La Isla del Lector: Literatura de viajes: Palabras guardadas en el equipaje

  • G. García. Madrid

    “Los viajes son los viajeros”, escribió Fernando Pessoa, que casi nunca salió de Lisboa. Algo, sin embargo, debía de saber sobre el tema, porque lo cierto es que un repaso a los libros imprescindibles de este género muestra precisamente eso: que todos sus autores fueron grandes viajeros (pero no turistas).

    Viajeros que escribían, no escritores que viajaban. Por eso Hemingway, Melville, Jack London y Saint-Exupéry pertenecen a la ficción; y Wilfred Thesiger, Colin Thubron, Bruce Chatwin y Robert Byron a la bien llamada literatura de viajes.

    De los conquistadores del siglo XV a los colonizadores del XIX, el género, esencialmente occidental, nació del asombro de lo extraño –lo extranjero–, ese espíritu que movió a Marco Polo (que de todos modos mentía más que hablaba) a escribir el Libro de las maravillas. Entre estos relatos de descubrimiento y aventura brilla con luz propia El peor viaje del mundo, de Apsley Cherry-Garrard, integrante de la trágica expedición del Capitán Scott al Polo Sur (en 1911), “la forma más radical y al mismo tiempo más solitaria de pasarlo mal que se ha concebido”, afirmó. Sin olvidar Arenas de Arabia, donde Wilfred Thesiger cuenta su paso por el Territorio Vacío, el gran desierto del sur de Arabia que atravesó con los beduinos entre 1945 y 1950, cuando el petróleo aún no había transformado ni el paisaje ni a sus gentes.

    En África

    Imprescindible es también Las montañas de la luna, de Richard F. Burton, donde el explorador narra su famosa odisea en busca de las fuentes del Nilo, que terminó en el lago que él mismo –británico de pura cepa– bautizó Victoria. Y es muy curioso comparar esta obra con la de su compañero de travesía, John Hanning Speke –Diario del descubrimiento de las fuentes del Nilo–, ya que ambos acabaron detestándose. Ya lo señaló Mark Twain: “No hay forma más segura de saber si amas u odias a alguien que hacer un viaje con él”.

    Hay muchos más grandes viajeros, de esos que han visto más de lo que recuerdan y recuerdan más de lo que han visto, como dice una conocida frase. Está Colin Thubron, que vivió En Siberia y lo contó en este melancólico libro; y Patrick Leigh Fermor, que marchó a pie de Holanda a Estambul, se enamoró de Grecia en el intervalo y lo plasmó en la trilogía que comienza con El tiempo de los regalos; y Robert D. Kaplan, que recorrió una Yugoslavia en plena desintegración en Fantasmas balcánicos; y Bruce Chatwin, que narró con humor la vida cotidiana En la Patagonia y se preguntó a menudo lo mismo que Rimbaud desde Etiopía: “¿Qué hago yo aquí?”

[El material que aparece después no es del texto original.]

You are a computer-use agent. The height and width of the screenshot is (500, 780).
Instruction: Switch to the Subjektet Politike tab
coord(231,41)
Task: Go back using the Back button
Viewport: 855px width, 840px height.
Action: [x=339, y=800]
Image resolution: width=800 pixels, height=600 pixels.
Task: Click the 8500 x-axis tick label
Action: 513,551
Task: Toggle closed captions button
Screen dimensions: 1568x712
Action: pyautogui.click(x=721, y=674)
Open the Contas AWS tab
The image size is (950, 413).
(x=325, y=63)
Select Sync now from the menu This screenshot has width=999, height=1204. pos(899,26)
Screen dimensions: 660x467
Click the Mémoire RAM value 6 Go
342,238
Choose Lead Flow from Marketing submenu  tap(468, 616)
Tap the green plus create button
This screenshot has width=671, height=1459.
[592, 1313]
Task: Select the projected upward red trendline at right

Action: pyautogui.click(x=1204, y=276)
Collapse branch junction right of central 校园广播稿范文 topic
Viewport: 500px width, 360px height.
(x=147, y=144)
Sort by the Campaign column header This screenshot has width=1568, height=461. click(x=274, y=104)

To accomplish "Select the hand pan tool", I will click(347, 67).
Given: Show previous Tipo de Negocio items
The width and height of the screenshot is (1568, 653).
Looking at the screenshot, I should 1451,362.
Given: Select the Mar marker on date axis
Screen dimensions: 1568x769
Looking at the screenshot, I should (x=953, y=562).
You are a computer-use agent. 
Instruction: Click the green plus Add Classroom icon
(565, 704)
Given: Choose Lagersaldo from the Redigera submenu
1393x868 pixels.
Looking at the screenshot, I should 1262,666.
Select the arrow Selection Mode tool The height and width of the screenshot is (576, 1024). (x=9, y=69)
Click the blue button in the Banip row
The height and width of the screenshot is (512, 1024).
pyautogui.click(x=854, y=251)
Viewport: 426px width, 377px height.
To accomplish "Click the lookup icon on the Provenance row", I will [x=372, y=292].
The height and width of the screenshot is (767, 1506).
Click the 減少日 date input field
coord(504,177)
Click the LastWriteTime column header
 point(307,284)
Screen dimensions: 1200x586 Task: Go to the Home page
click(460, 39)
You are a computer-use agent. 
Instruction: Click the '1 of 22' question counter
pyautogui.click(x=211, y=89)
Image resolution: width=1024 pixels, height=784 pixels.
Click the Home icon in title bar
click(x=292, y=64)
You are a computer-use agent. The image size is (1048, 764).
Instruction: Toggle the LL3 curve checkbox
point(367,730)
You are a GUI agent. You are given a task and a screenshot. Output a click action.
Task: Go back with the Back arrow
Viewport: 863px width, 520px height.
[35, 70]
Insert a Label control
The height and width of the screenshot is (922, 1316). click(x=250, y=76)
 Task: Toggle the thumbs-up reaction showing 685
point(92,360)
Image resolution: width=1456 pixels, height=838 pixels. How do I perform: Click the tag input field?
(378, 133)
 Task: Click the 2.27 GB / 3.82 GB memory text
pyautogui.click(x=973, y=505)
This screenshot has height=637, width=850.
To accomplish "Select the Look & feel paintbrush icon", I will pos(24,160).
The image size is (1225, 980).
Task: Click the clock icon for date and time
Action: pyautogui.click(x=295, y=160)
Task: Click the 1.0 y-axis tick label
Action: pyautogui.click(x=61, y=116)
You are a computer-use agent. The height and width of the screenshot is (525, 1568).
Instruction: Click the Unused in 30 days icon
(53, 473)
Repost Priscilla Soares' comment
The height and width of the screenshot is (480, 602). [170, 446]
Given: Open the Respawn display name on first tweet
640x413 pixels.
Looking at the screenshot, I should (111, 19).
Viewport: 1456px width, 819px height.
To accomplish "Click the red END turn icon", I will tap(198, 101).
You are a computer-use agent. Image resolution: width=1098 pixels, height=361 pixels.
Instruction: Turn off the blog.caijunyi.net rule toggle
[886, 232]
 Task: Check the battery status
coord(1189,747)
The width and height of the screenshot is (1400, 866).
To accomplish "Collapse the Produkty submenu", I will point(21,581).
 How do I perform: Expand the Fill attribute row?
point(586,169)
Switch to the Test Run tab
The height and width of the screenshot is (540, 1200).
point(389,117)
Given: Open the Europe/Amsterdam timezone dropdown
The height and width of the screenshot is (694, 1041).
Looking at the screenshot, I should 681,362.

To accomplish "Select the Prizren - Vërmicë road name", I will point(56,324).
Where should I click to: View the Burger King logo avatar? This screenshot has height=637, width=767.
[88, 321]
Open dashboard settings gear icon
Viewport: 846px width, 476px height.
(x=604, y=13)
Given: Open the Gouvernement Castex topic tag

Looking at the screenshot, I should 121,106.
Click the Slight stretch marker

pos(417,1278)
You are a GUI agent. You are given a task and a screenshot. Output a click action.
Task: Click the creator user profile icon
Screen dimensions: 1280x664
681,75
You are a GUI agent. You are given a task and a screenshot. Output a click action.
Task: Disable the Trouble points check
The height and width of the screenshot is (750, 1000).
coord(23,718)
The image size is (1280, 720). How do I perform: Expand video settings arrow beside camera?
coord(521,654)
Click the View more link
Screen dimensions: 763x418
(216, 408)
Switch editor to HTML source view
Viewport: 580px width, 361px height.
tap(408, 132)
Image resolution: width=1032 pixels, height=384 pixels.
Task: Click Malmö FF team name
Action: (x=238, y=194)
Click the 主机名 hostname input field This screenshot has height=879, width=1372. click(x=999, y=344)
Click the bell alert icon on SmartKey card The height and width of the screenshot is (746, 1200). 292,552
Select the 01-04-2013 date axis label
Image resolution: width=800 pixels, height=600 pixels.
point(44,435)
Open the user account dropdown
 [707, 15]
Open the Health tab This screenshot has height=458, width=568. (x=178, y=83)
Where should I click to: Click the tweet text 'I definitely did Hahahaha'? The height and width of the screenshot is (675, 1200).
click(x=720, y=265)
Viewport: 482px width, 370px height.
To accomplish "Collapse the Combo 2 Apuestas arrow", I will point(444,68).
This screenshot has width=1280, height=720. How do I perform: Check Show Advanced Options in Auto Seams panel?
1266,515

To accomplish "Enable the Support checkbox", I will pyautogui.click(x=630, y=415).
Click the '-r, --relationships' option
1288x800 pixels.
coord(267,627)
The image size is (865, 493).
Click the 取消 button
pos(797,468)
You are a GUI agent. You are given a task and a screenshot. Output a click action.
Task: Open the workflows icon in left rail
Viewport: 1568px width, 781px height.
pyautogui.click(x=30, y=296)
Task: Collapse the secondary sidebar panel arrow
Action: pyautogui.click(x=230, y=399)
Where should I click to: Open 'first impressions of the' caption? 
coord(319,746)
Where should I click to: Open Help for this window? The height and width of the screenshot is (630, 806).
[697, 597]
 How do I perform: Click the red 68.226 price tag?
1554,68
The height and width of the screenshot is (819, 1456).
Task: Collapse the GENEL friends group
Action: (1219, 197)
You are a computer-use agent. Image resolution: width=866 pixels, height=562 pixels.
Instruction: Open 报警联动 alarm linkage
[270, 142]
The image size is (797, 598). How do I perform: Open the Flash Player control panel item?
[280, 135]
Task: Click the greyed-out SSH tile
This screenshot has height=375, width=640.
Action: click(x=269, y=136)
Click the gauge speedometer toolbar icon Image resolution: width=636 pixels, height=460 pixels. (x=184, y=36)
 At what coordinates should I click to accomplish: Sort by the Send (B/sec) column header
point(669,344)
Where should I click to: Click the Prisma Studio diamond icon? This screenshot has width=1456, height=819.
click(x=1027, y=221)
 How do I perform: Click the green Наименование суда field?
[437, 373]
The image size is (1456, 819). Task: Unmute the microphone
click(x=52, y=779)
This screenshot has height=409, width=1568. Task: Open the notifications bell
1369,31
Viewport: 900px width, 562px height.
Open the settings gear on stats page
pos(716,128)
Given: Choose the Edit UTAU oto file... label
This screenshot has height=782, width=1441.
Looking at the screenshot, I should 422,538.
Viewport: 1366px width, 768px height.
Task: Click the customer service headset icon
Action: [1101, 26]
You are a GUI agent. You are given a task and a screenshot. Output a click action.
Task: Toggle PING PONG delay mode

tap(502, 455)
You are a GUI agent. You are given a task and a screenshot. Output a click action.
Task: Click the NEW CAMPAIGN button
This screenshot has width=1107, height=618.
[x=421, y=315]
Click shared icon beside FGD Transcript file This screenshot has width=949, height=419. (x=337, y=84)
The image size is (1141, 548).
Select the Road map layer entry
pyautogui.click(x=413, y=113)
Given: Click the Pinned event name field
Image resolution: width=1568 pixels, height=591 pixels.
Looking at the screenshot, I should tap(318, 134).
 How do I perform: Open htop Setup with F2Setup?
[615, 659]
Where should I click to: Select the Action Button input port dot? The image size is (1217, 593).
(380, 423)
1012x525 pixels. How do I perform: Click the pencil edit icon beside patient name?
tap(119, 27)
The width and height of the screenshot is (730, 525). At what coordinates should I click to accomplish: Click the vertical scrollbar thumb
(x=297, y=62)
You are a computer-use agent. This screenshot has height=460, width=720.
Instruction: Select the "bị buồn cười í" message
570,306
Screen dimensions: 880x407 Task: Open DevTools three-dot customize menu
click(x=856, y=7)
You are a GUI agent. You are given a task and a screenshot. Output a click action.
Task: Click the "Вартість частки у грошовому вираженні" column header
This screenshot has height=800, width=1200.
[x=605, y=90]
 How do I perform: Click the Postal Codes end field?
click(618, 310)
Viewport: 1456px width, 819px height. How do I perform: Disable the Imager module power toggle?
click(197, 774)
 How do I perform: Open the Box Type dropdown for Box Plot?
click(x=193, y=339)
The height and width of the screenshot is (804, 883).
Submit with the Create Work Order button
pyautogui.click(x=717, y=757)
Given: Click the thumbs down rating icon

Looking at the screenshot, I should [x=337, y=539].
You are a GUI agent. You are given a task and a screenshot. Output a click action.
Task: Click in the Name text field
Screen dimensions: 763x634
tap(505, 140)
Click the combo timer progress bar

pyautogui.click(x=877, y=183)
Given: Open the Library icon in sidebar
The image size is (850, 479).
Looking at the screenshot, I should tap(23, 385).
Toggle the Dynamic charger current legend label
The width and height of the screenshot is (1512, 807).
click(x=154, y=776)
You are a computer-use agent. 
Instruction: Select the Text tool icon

    Hablando de humor, un clásico es ya El antropólogo inocente, de Nigel Barley, donde el catedrático de Oxford relata de modo irreverente su experiencia junto al pueblo dowayo (Camerún), con el que vivirá embarazosos malentendidos a causa de su imposible idioma (en una ocasión, tratando de decir “lo siento, debo marcharme”, afirmó “discúlpeme, tengo que copular con el herrero”).

    Porque la literatura de viajes ofrece, sobre todo, conocimiento, y “permite cambiar de ilusiones y de prejuicios”, como escribió Anatole France. Tal vez por eso son incontables los novelistas que, siempre receptivos ante lo asombroso, han cultivado el género: Kipling en Japón, Saul Bellow en Jerusalén, Gustave Flaubert en Egipto, Elias Canetti en Marrakech, André Gide en Congo, Graham Greene en Liberia, Evelyn Waugh en África Central, Paul Morand en Nueva York, Aldous Huxley en México, Stendhal en Italia, Josep Pla en París, Maupassant en Túnez... “La cuestión es moverse”, resumió Stevenson. Y un libro es, quizá, el transporte más sencillo.